--- TEXT EXCERPT ---

####################

We use a straightforward syntax of white space separated fields, with "quoted text" recognised as a single field. A backslash escapes an end-of-line. A semicolon introduces a comment which is ignored to end-of-line. Otherwise free format. All text is case insensitive.

Grammar

The file is split into clauses delimited by curly brackets { }, which are contained between BEGIN and END keywords, so that the overall structure looks like

BEGIN
 MODEL { ... }
 GROUND_PLANE { ... }
 PRIMARY {}
 SECONDARY { ... }
 TOROID { ...}
 ... others ...
END

in which the curly brackets contain parameters which describe that part of the resonator. The clauses don't have to be in the order shown above, and they don't all have to be there. Only the MODEL clause is mandatory, but it helps if you also have a SECONDARY.

The semantics of each clause are described below.

All dimensions are in metres. All heights are given relative to the ground plane.

The MODEL clause

Syntax:    MODEL { ... }

• gran. Sets the spatial resolution of the model. The integer value sets the number of secondary turns per section of the model. Typically between 1 and 10. The running time of the program is roughly proportional to (1/gran) cubed. The number of sections used will be close to secondary_turns/gran. Aim to use 150 steps for a quick result, 300 steps for medium accuracy, and 500 for good accuracy. Not a lot to gain by going for more than 500 as the accuracy starts to become limited by the fixed resolution of the Cext matrix. For example, a coil of 1176 turns and gran of 4 would result in a model in 294 steps which is fine for a medium accuracy. Similarly for a coil of 2900 turns, if you want a quick run at around 150 steps, then 2900/150 is 19.333, so use a gran of 19 and the actual number of steps will be chosen by the program to be close to 150.
• feed. This is followed by a keyword base, primary, top, or series. If the value series is set, then an additional number must follow to indicate the turn number at which the feed point is inserted. Stay with base and primary for now.

####################

--- PROBLEM 1 ---
Answer these questions about the file format description:
(a) What unit are all dimensions given in?
(b) Which clause is the only mandatory one?
(c) How many steps should you aim for to get medium accuracy?
--- PROBLEM 2 ---
Continue the file format description from its last sentence, writing what comes next.
The listing has no part in the work on the file format description.

--- Word and element location listing ---
####################

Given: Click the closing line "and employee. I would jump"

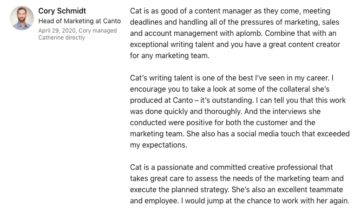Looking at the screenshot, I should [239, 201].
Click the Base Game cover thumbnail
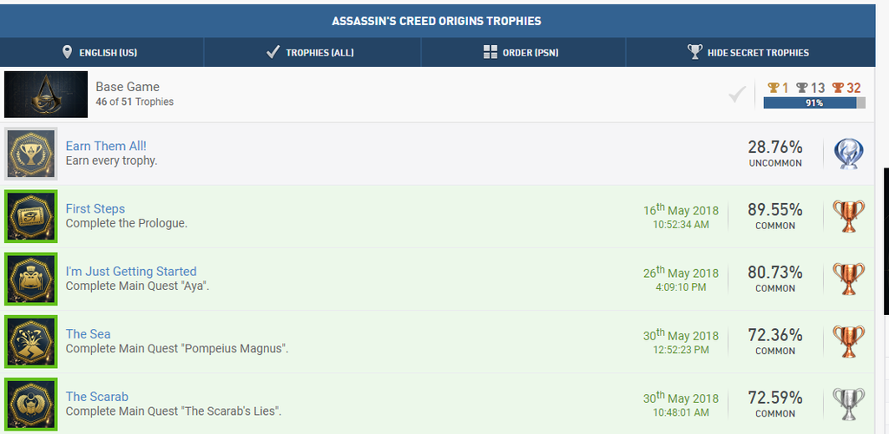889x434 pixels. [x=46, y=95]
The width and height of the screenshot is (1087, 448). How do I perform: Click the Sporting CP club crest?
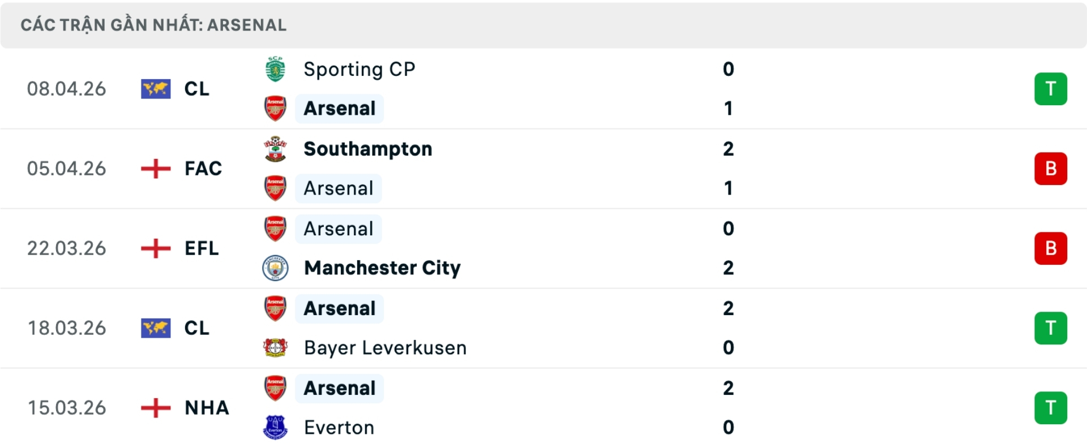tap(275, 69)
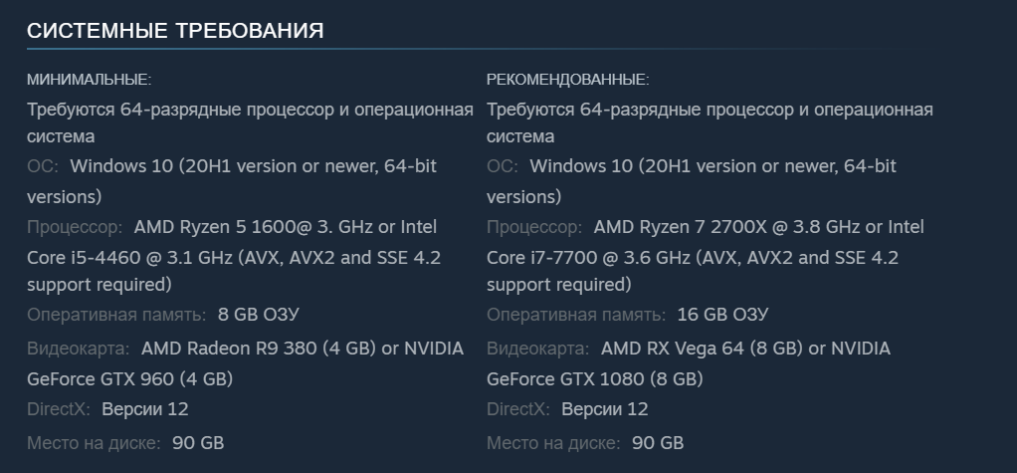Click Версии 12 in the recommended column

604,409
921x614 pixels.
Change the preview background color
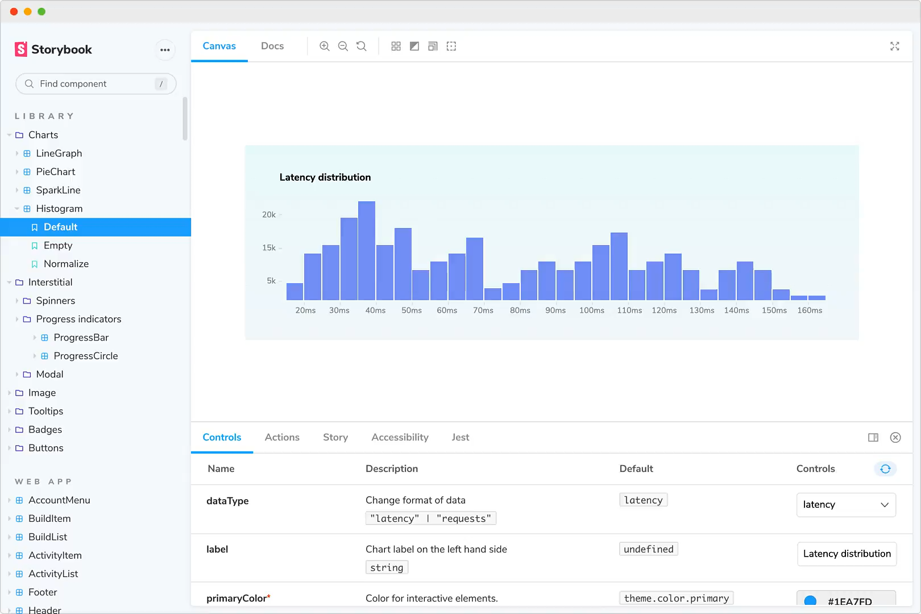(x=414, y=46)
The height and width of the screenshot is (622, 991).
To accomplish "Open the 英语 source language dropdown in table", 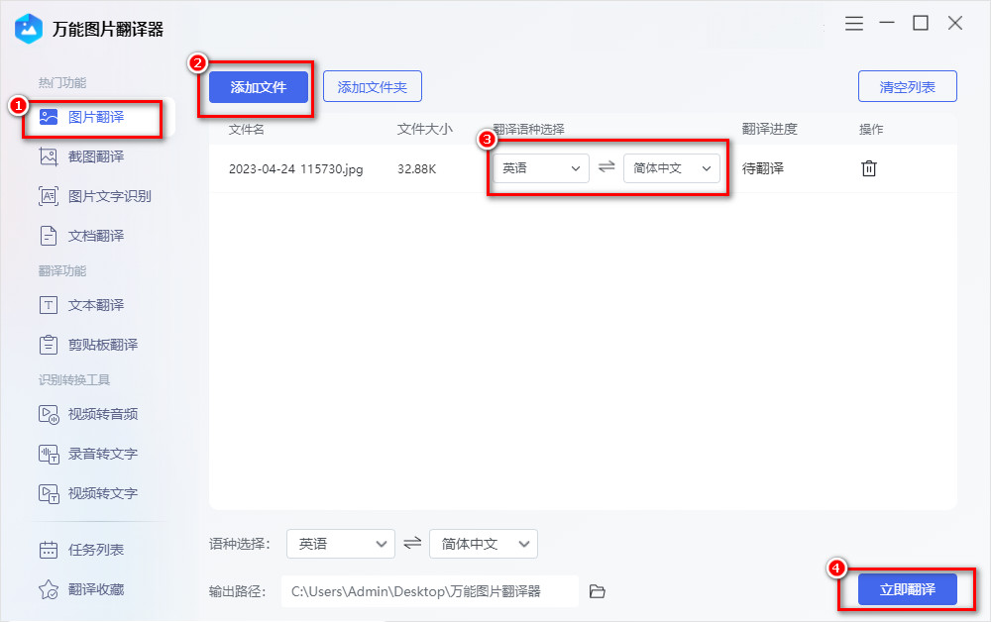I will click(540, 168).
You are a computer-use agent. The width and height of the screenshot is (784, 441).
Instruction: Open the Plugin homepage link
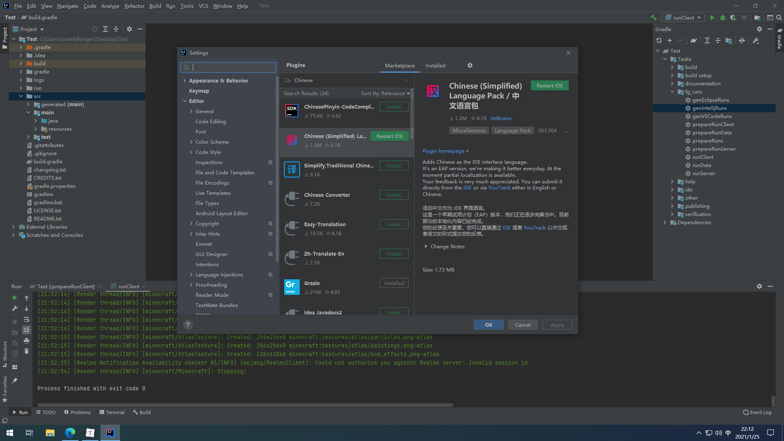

####################

--- WRITTEN ANSWER 1 ---
(a) Metres.
(b) The MODEL clause.
(c) 300 steps.

--- WRITTEN ANSWER 2 ---
• cext. Apply a multiplying factor to the external capacitance. A value of 1.0 has no effect, and a value of zero effectively switches off the external capacitance.
• cint. Apply a multiplying factor to the internal capacitance, as above.

The GROUND_PLANE clause

Syntax:    GROUND_PLANE { ... }

• ground_radius. A real number indicating the approximate radius of a circular ground plane beneath the coil. If you don't have a well defined ground plane then the model will not be able to reliably predict the operation. The converse is not necessarily true. If your coil is floating in free space, fine, leave this parameter out, but you'll probably have other things to worry about.
• wall_radius. Distance to the cylindrical conducting wall surrounding the coil. Just put in the distance to the nearest wall and hope for the best. If you are operating outdoors, leave this parameter out.
• roof_height. Height of the conducting roof above the ground plane. If you are operating outdoors, leave this parameter out.
• ctop. This is a topload capacitance adjustment value, intended to compensate for the capacitance of a topload voltage probe. The value may be positive or negative, and is simply added as a lump to the topload capacitance. The value is in Farads unless it's followed by pf, nf, or uf.
• load. A real number indicating the load resistance to ground from the top of the secondary. Ohms.

The PRIMARY clause

Syntax:    PRIMARY { ... }

• radius1. The starting radius of the primary. This should be the radius of the start of coil, ie the fixed tapping point, usually the innermost turn.
• height1. Height above the ground plane of the start of the primary. This should be the height of the starting point described by radius1 above.
• radius2. The outermost radius of the primary coil. This is the radius at the end of the final turn of the coil, not the tapping point.
• height2. The height of the end of the final primary turn.
• turns. A real number indicating the total number of turns on the primary, not the tapping point.
• tap. The tapping point, in turns, counted from the starting point of the primary. If this is left out, then the whole primary is used.
• cap. The value of the primary tank capacitance, if any. This number may be followed by pf, nf, or uf to indicate units, otherwise the value is taken to be in Farads. If this value is left out, the primary is taken to be unresonated, with open terminals.
• resistance. The total AC resistance of the primary circuit. If a cap is specified then this number must also be provided - we can't model an infinite Q primary.
• conductor. The radius of the primary conductor. Taken to be in metres unless the number is followed by awg.
• volts. The primary firing voltage. Volts, unless followed by kv or mv.

The SECONDARY clause

Syntax:    SECONDARY { ... }

• radius. The radius of the secondary coil.
• height. The height of the start of the secondary winding above the ground plane.
• length. The length of the winding.
• turns. An integer number of turns.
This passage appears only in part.